Bright speaks to a safer Internet

Tuesday, Feb. 7 is International Safer Internet Day.

International Safer Internet Day promotes the positive use of the Internet among children and youth.

Dr. Robin Bright, a University of Lethbridge Faculty of Education researcher has been looking at the effects of bullying, and now, cyberbullying for a number of years.

Bright can be available to discuss how parents can be more aware of their children's internet use.

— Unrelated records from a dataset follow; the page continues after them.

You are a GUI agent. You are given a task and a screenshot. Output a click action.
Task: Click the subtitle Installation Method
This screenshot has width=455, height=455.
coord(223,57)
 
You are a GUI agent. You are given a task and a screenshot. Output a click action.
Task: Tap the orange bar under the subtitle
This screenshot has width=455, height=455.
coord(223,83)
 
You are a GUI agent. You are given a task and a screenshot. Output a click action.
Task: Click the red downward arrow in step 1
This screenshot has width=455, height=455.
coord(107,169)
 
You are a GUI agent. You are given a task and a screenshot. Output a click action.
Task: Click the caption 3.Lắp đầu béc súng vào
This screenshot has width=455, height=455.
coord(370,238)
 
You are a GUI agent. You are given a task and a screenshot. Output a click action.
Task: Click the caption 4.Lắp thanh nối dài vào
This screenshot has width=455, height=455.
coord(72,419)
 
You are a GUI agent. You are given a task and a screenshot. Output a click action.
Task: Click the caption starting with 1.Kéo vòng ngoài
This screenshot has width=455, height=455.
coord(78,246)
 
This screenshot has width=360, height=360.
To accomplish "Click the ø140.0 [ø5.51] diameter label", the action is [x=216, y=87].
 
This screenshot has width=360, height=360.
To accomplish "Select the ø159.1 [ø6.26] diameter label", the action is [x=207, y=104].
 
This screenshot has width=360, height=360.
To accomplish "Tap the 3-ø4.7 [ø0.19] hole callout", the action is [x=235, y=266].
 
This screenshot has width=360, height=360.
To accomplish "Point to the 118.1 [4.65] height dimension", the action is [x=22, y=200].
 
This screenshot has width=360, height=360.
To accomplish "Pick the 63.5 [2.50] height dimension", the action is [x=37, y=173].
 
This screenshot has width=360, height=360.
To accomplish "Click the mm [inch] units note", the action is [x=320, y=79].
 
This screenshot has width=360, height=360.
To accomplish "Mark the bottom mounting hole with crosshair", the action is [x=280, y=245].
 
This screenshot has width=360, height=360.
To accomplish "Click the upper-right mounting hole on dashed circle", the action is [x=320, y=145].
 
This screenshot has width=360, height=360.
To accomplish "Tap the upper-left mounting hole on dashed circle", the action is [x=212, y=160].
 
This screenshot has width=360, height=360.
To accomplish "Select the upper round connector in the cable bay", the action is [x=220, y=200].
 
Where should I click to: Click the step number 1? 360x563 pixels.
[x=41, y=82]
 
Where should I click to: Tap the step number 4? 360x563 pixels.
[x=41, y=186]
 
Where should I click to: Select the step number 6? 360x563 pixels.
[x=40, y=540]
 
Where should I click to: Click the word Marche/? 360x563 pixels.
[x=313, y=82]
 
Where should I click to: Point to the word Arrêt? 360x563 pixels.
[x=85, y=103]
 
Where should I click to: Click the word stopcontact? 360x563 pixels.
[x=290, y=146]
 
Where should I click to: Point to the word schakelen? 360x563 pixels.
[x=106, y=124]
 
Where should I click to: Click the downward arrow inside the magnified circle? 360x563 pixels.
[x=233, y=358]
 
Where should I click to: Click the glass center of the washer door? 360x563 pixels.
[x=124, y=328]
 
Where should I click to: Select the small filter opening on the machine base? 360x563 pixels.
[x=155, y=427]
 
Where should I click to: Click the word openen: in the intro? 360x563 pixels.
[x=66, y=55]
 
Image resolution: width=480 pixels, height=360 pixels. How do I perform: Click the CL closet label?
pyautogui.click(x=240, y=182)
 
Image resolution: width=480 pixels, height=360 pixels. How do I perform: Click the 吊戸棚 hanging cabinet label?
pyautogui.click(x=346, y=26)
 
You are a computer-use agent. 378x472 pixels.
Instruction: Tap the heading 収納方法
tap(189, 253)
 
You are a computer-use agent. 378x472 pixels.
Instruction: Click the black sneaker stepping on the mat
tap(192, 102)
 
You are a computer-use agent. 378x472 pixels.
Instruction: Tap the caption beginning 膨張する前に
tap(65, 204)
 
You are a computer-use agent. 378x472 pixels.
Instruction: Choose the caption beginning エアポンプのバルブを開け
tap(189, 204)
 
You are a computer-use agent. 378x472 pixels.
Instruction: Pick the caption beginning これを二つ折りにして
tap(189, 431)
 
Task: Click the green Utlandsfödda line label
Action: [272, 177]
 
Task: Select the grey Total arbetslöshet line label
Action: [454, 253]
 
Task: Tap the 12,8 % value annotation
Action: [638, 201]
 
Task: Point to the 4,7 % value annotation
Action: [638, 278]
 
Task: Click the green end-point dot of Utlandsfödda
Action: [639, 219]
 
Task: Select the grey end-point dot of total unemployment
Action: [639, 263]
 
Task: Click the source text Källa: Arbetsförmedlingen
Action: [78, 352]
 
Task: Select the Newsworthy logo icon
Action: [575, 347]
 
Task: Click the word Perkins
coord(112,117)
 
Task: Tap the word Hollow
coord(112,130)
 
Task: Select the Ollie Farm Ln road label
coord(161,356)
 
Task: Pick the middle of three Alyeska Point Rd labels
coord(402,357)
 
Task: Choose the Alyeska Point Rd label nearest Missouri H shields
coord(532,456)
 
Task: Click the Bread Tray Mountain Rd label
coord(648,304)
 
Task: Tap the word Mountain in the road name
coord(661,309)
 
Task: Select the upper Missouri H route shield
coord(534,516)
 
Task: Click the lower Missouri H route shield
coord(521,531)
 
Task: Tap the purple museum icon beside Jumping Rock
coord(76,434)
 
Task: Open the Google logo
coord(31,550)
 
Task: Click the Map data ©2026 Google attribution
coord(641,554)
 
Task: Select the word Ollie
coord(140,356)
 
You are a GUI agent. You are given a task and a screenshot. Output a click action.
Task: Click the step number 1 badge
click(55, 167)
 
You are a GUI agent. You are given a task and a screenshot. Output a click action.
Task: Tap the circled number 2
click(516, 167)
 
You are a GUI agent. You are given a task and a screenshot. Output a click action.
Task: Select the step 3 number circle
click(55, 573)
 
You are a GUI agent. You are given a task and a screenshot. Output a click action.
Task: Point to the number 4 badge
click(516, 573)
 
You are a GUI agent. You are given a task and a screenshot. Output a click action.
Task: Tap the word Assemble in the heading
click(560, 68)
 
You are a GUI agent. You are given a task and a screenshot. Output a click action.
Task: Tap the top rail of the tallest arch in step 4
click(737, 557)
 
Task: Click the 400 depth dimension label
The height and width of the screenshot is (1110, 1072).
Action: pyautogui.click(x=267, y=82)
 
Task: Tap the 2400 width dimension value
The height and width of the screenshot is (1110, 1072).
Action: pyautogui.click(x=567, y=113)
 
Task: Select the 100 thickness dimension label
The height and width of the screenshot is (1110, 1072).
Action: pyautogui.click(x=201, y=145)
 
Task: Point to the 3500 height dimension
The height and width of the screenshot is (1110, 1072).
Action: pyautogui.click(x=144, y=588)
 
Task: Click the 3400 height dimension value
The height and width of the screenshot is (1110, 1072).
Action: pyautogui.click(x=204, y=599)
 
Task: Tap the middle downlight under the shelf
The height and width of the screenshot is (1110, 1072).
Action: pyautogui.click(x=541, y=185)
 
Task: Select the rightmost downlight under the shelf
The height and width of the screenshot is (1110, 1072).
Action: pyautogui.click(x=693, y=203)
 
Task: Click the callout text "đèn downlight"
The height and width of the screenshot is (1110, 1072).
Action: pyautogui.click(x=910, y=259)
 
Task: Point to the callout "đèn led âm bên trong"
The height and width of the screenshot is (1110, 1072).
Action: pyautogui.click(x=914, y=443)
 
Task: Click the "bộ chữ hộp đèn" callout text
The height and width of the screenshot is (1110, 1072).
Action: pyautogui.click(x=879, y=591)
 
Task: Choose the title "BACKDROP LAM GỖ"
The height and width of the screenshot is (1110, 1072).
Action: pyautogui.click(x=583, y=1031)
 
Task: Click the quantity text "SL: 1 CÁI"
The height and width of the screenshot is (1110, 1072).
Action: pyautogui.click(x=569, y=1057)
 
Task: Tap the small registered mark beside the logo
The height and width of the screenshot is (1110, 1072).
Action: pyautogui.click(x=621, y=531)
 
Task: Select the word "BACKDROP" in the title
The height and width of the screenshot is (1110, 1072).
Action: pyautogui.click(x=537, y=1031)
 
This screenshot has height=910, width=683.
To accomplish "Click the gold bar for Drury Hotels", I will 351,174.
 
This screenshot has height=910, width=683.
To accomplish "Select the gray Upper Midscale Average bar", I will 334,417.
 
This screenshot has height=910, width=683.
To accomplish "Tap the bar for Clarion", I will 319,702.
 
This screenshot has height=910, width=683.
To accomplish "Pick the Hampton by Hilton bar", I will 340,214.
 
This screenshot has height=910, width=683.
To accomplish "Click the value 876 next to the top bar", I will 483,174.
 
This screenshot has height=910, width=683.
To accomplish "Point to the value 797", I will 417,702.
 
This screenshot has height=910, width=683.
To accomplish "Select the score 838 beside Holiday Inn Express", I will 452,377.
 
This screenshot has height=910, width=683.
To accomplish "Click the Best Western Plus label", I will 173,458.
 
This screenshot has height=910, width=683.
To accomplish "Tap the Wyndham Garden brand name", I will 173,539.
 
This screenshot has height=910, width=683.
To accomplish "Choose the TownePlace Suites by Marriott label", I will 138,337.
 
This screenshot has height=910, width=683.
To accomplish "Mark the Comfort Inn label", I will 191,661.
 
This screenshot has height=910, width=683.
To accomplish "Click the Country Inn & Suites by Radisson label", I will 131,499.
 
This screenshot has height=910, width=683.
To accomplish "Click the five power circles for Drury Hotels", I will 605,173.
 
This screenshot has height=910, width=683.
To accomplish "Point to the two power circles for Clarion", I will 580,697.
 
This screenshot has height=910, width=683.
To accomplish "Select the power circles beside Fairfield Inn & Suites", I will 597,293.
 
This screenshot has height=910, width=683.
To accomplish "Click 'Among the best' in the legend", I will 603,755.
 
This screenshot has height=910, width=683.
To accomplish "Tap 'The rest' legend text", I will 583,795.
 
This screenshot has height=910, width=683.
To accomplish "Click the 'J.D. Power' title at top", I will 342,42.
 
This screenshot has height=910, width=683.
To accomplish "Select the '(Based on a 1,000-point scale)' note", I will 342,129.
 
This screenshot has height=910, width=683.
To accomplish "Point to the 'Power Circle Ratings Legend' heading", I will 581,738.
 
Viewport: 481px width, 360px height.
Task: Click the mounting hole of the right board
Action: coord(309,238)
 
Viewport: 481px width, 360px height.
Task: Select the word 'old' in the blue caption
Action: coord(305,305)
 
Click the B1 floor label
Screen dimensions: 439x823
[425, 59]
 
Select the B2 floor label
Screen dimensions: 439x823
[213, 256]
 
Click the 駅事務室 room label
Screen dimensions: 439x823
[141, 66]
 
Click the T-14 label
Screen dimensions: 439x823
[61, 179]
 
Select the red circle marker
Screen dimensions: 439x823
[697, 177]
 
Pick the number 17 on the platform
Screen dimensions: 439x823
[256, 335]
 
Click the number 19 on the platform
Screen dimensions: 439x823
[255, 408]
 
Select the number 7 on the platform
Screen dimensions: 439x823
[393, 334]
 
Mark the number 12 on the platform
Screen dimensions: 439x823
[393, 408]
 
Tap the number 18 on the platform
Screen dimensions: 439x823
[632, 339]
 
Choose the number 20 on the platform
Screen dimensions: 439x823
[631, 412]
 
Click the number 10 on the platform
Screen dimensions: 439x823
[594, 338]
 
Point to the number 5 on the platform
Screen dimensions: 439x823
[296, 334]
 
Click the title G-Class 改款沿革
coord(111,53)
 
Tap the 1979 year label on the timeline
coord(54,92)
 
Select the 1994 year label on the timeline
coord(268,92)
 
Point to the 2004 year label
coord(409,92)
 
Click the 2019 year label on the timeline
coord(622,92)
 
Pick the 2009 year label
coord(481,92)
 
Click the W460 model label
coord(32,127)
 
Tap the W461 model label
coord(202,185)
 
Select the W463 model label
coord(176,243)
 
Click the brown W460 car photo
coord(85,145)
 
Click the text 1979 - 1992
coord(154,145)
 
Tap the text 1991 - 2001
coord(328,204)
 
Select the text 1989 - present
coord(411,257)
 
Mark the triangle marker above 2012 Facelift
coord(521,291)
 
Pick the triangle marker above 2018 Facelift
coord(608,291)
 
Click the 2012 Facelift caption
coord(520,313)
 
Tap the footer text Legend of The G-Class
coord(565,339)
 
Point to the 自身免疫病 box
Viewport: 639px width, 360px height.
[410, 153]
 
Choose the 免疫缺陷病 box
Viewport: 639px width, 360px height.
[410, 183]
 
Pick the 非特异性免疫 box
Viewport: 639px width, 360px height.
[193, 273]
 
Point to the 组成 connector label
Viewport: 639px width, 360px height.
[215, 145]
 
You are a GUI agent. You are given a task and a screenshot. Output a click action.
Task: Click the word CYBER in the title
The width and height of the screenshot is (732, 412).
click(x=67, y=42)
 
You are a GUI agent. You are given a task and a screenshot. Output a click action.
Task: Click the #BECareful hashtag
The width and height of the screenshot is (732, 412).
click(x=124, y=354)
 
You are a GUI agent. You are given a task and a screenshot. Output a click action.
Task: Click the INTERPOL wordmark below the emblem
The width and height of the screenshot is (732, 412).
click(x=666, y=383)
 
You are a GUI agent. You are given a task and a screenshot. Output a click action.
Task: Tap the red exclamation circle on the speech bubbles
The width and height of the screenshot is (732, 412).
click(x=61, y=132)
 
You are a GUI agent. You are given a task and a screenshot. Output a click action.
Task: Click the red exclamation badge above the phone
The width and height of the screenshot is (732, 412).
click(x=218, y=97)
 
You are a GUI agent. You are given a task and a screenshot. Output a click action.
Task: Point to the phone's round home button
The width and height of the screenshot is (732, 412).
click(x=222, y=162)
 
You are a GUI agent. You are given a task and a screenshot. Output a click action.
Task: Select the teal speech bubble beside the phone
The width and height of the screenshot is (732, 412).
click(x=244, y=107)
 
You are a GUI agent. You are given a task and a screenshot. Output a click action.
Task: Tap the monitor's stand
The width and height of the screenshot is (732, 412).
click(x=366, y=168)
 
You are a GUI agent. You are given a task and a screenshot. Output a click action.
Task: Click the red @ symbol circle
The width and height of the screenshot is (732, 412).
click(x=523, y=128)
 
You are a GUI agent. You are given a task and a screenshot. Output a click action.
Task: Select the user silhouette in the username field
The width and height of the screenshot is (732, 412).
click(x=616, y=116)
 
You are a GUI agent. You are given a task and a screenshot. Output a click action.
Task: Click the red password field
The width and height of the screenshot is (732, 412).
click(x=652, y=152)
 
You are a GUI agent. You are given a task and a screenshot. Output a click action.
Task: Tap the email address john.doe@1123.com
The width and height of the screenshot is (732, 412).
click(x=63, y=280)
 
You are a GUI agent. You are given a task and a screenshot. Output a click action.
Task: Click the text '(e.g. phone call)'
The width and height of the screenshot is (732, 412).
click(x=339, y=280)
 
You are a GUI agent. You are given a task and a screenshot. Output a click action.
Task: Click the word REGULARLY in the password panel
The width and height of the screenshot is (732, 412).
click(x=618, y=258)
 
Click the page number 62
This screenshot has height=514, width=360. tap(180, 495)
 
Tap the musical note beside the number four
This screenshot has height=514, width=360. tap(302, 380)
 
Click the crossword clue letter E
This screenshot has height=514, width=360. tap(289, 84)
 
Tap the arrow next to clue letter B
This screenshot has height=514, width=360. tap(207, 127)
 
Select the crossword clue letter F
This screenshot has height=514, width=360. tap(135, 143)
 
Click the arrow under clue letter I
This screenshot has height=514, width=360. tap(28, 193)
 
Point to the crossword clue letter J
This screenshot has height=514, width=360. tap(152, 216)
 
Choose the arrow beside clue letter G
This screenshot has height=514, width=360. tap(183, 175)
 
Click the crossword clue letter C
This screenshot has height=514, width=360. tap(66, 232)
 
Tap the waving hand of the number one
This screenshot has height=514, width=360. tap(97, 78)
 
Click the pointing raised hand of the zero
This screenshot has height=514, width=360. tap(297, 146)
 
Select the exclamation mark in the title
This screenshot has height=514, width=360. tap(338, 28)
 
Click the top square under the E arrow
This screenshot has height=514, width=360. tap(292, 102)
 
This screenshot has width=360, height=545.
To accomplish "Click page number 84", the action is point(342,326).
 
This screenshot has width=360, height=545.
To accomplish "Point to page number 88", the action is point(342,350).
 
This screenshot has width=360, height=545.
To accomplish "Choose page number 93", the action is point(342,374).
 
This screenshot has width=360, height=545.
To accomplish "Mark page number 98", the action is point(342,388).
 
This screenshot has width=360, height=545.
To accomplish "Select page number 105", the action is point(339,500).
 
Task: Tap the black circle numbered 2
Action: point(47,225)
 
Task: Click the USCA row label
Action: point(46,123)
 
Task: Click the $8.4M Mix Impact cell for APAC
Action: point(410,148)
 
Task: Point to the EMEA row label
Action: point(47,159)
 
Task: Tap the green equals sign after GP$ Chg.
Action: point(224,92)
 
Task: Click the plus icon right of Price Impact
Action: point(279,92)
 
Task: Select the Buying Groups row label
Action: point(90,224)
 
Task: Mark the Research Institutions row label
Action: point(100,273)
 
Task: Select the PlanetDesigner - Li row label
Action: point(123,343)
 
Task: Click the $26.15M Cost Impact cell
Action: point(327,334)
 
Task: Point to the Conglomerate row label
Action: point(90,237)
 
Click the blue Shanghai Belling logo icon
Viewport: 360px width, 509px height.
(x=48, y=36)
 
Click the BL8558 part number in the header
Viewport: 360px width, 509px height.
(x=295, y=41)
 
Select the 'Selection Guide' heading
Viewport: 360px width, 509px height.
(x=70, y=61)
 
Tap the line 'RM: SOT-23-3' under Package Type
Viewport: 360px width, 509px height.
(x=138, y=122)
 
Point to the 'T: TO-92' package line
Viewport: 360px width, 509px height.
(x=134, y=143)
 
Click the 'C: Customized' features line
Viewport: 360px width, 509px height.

In addition to a general overview of the challenges faced by those being cyber-bullied, the relevant facts Dr. Bright is able to discuss are as follows:

• 84 per cent of parents believe that their children will confide in them if they are being cyberbullied, but only 8 per cent of kids actually speak to an adult about the issue

• Kids are reluctant to report online problems to parents for fear of losing their Internet and cell phone privileges, despite the fact that only 2 per cent of parents react this way. This speaks to the misconceptions between kids and parents

• There is a critical need for parents to talk with their kids and help them make safe and responsible decisions online. Apparently, kids say they want adult involvement

• Educators are acting to deal with cyberbullying, but the reality is that many students will never turn to adults in authority to help them with online dangers

• In these cases, it would be more helpful if educators work to develop in students self-confidence and critical maturity to be able to apply critical judgments

• Kids under the age of 10 do not have sufficient critical thinking skills to surf the Net alone so supervision is still Important

• One study showed that 25 per cent of kids in grades 4-6 were completely unsupervised online.

• Parents can acquaint themselves with Internet places and tools kids use -- like using instant messaging, trying out a webcam, playing a game online, downloading music and creating a social networking site.